> [WORK INSTRUCTION]: Where does the string "Expand" occur in the records? Copy each line that holds it.

---------- RECORDS PROVIDED ----------

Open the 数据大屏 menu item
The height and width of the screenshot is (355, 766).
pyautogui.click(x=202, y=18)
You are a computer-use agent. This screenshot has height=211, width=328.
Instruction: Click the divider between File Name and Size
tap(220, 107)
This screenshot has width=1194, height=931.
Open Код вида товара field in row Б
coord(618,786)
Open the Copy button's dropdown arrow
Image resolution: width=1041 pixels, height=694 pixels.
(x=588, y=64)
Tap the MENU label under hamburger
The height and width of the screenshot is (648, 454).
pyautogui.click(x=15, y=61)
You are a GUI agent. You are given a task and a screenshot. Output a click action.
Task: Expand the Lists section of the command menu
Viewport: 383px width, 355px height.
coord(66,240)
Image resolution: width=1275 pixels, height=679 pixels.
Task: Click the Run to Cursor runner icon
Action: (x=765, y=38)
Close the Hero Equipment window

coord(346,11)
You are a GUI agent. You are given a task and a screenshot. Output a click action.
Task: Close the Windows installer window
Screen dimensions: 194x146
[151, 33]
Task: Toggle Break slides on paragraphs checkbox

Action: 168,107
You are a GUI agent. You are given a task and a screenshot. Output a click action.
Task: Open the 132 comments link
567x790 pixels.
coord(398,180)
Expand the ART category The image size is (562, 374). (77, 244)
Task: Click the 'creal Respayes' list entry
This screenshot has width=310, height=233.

----------

> [FINISHED EXERCISE]:
Task: Expand the Lists section of the command menu
Expand the ART category The image size is (562, 374). (77, 244)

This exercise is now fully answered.